Researchers at the EU-funded Autograssmilk project are developing and implementing a cow movement system that overcomes this problem, along with supporting tools – allowing farmers to combine pasture grazing with automated milking.

The cow movement system encourages cows to go past the milking unit at regular times in the day. To manage grazing more efficiently in this system, a handheld device called the ‘GrassHopper’ measures the grass across the farm and allocates areas for grazing, while a virtual fence sets appropriate boundaries within fields.

Project coordinator Bernadette O’Brien, from Ireland’s Animal and Grassland Research and Innovation Centre (Teagasc), says: “Grass-based feeding has a positive impact on milk quality, increases competitiveness and animal welfare standards, and reduces the environmental footprint associated with milk production.”

She explains that as 50% of new milking installations in Europe are now automated, farmers need a way to integrate grazing with such installations. According to O’Brien, this will help increase the proportion of grass in cows’ diets in farms that use automated milking. The efficiency boost from the project’s tools can help farmers raise production and keep costs down, she adds.

The GrassHopper has already been used on farms run by the project’s partners in Ireland, the Netherlands and France, while the virtual fence is still in its early stages and is currently under trial. O’Brien says: “We have had excellent interest. At the April 2014 open day for potential users at our research farm, over 900 farmers attended.”

Smart, labour-saving tools

Autograssmilk’s cow movement system integrates existing technologies with new ones.

It divides the farm into three sections around the automated milking unit, with farmers using the project’s GrassHopper tool to calculate where the cows should graze in each section.

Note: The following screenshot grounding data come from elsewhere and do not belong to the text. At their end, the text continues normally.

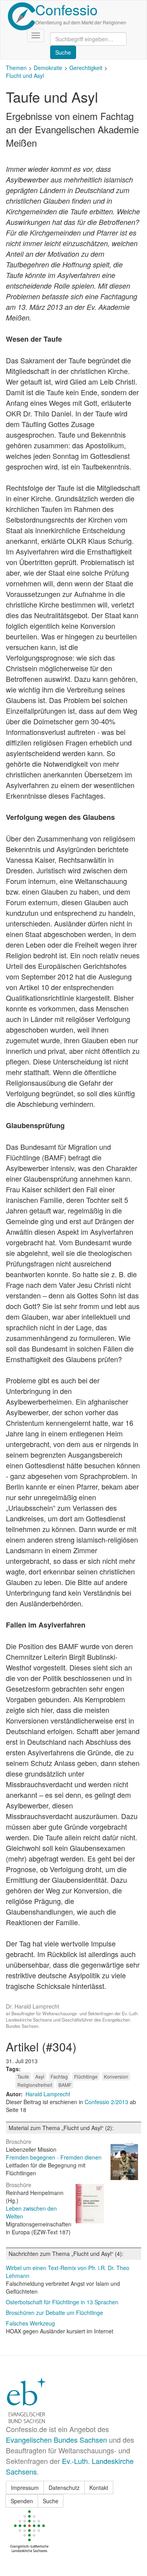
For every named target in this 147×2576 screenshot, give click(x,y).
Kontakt (98, 2487)
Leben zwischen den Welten (31, 2212)
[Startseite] (21, 16)
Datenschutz (64, 2487)
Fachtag (59, 2076)
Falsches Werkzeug (30, 2323)
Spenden (22, 2501)
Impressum (25, 2487)
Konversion (116, 2076)
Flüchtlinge (86, 2076)
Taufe (23, 2076)
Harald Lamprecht (47, 2094)
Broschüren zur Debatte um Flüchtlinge (54, 2312)
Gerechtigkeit (85, 68)
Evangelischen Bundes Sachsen (56, 2439)
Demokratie (48, 68)
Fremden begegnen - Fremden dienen (54, 2157)
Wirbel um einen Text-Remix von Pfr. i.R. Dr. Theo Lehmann (67, 2272)
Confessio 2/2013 (107, 2102)
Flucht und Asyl (25, 75)
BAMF (64, 2084)
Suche (50, 2501)
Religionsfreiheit (34, 2084)
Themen (16, 68)
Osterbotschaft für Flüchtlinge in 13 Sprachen (62, 2302)
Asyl (39, 2076)
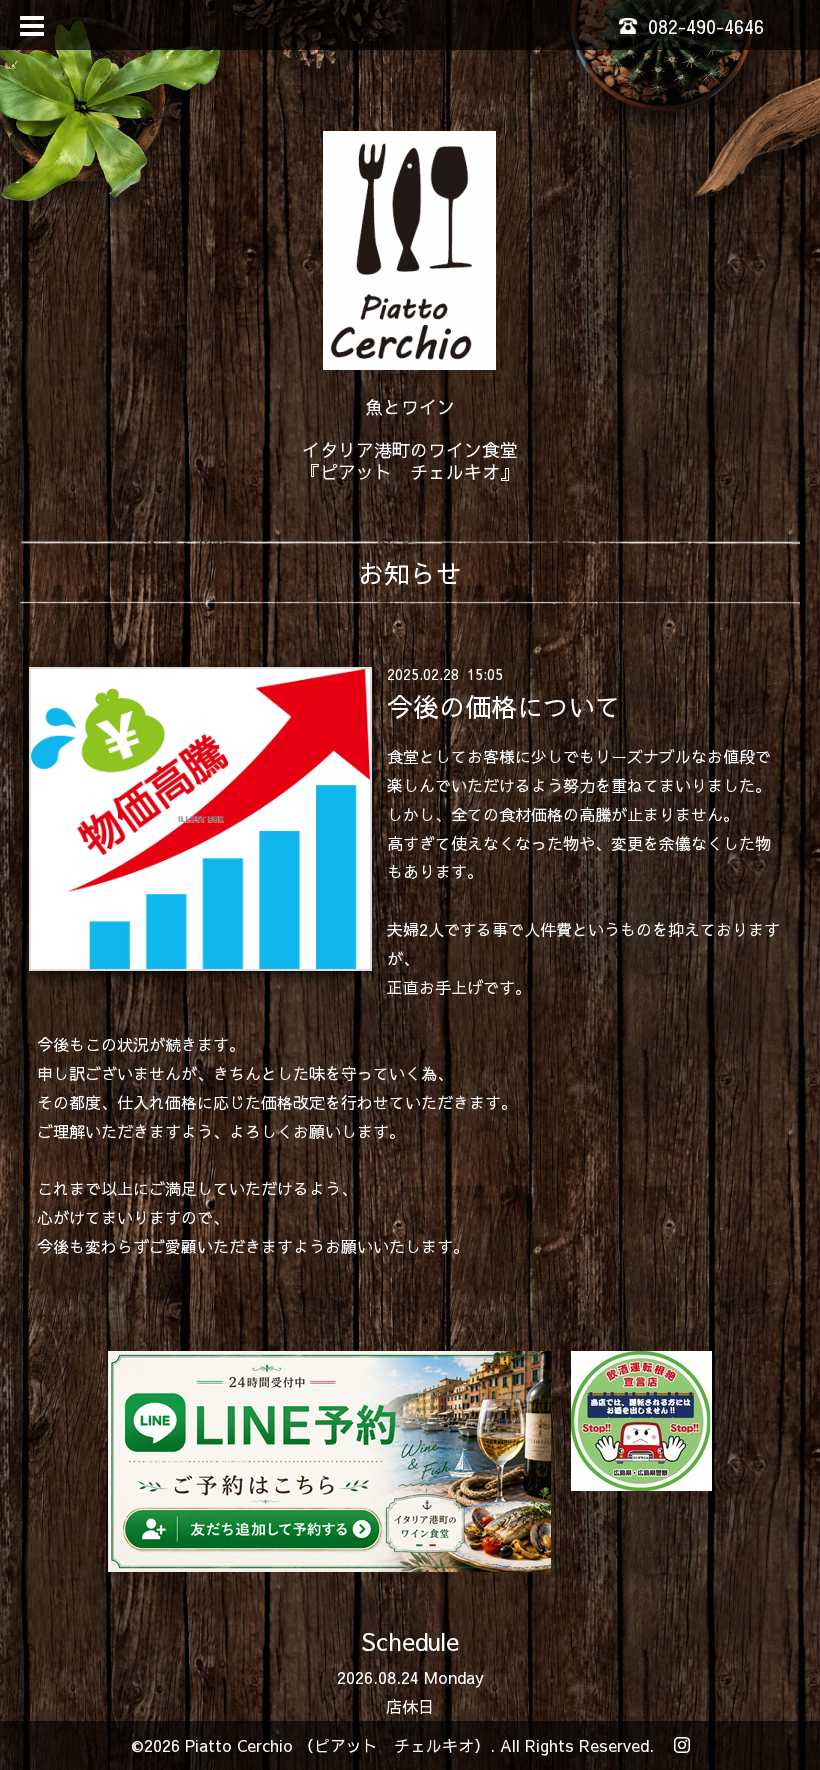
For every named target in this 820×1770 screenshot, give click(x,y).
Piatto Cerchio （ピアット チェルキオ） (337, 1745)
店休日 (410, 1706)
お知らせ (410, 573)
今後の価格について (504, 706)
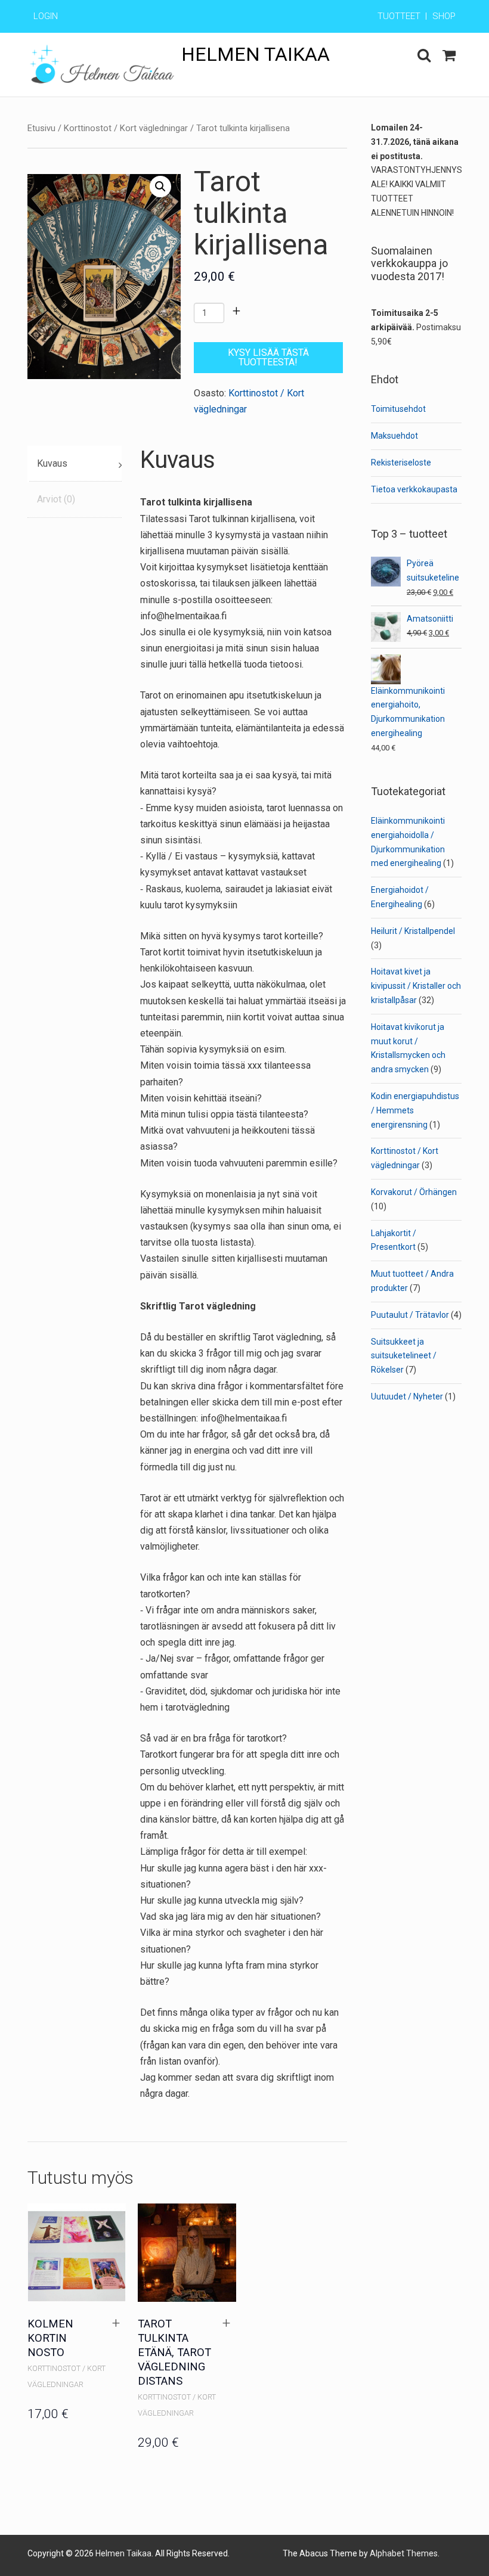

The tool measures the height of grass at a number of different places and determines an average for each field. It then uses this information – together with data from the farmer on the number of cows and the amount of grass to be given to each cow – to calculate areas for the cows and where the farmer should place fences so the cows can access enough grass to achieve milk production targets.

As the cows move from one section of pasture to another, attracted by fresh grass, they pass through the yard of the automated milking unit. The milking robots identify each cow from an electronic tag on her leg as she passes through the gate at entry to the yard. Automatic selection gates direct the cow towards the milking unit if she is due for milking and back to the pastures if she is not. This ensures efficient use of the robotic milking unit.

Regular, self-directed milking with access to pasture allows cows to behave and socialise more naturally, while the automated milking system monitors the quality of each cow’s milk and its health.

By the time the project ends in December 2015 the GrassHopper will also be able to measure grass density, not just height, providing farmers with even more accurate measurements, says O’Brien.

Ireland-based True North Mapping & Technologies plans to release GrassHopper, together with an associated app for smartphones and tablets in spring of 2015. The GrassApp collects data on grass cover in real-time. Among other features, it also records the geo-location of each sample for later analysis via other software tools, such as Teagasc’s PastureBase and Agrinet.

Good fences make better cows

To further automate herd management, the project team is investigating a virtual fence for use in intensive farming. This research is based on a system already used in extensive scenarios, such as rangelands and national parks in Australia and the US.

The project’s virtual fence uses GPS and a base station that communicates with a collar on a cow to define invisible barriers, or virtual fences. The collar delivers an unpleasant but not painful stimulus to discourage a cow from leaving a defined area. Testing of the system is underway.